◆ DATA SUPPLIED
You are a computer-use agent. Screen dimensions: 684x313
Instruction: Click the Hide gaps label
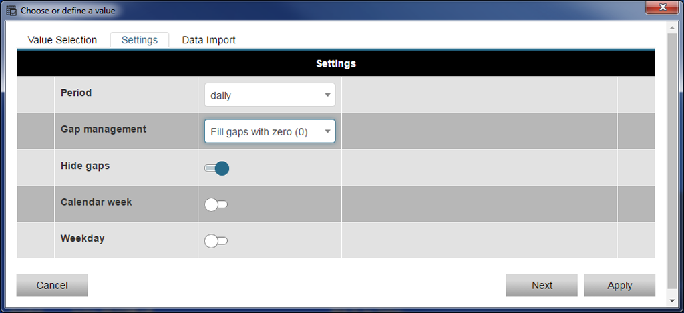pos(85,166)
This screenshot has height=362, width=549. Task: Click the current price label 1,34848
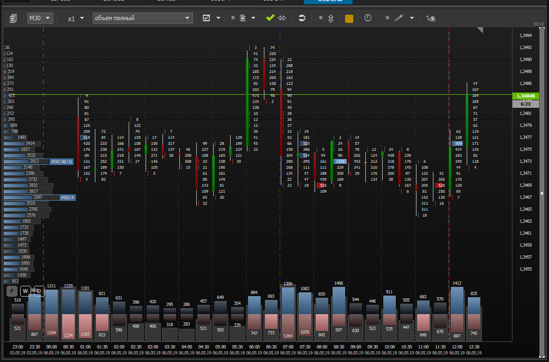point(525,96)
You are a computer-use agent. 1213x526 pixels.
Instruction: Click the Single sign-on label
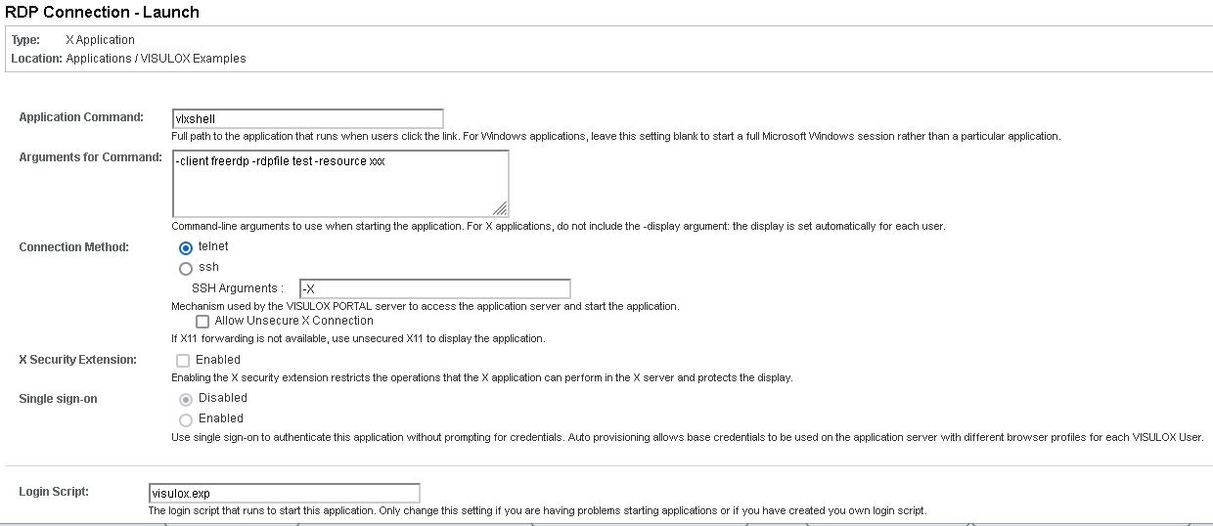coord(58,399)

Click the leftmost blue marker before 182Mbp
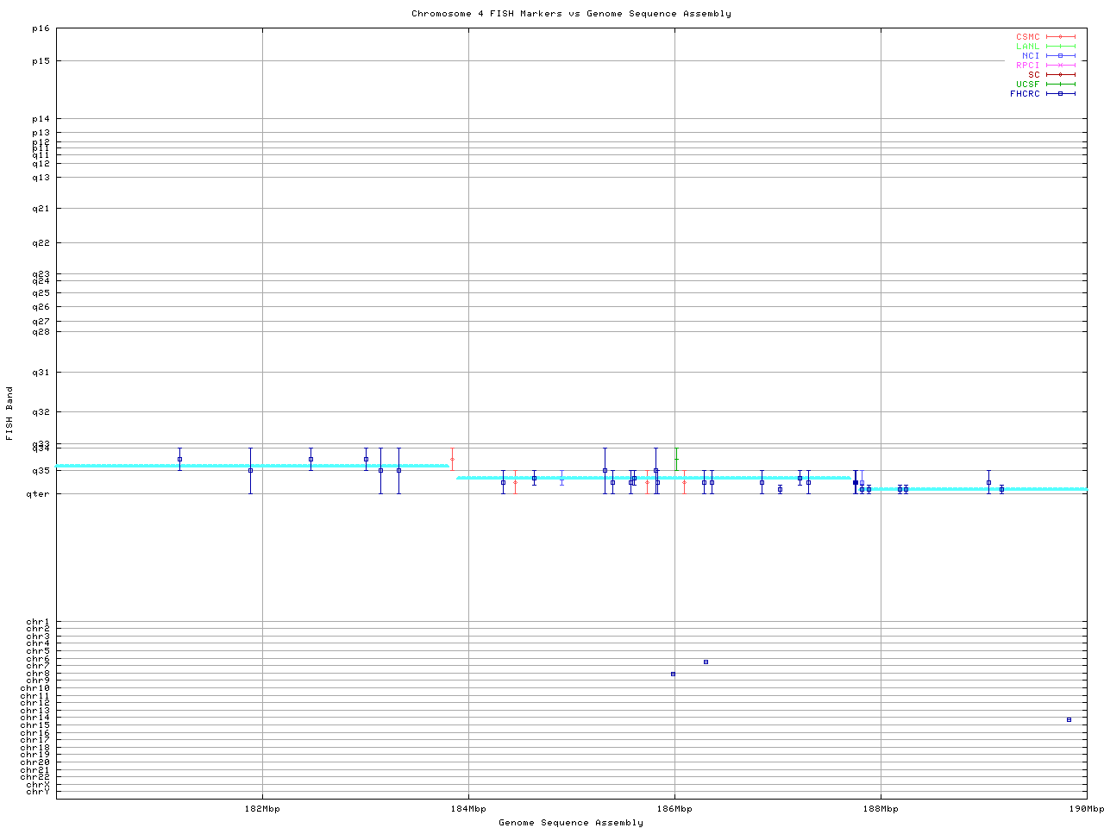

◆ WORK TO COMPLETE
Leaving out only the pictures, return the material above unchanged.

◆ ANSWER FOR THIS EXERCISE
You are a computer-use agent. Screen dimensions: 684x313
Instruction: Click the Hide gaps label
pos(85,166)
This screenshot has height=362, width=549. Task: Click the current price label 1,34848
point(525,96)
You are a computer-use agent. 1213x526 pixels.
Instruction: Click the Single sign-on label
coord(58,399)

Click the leftmost blue marker before 182Mbp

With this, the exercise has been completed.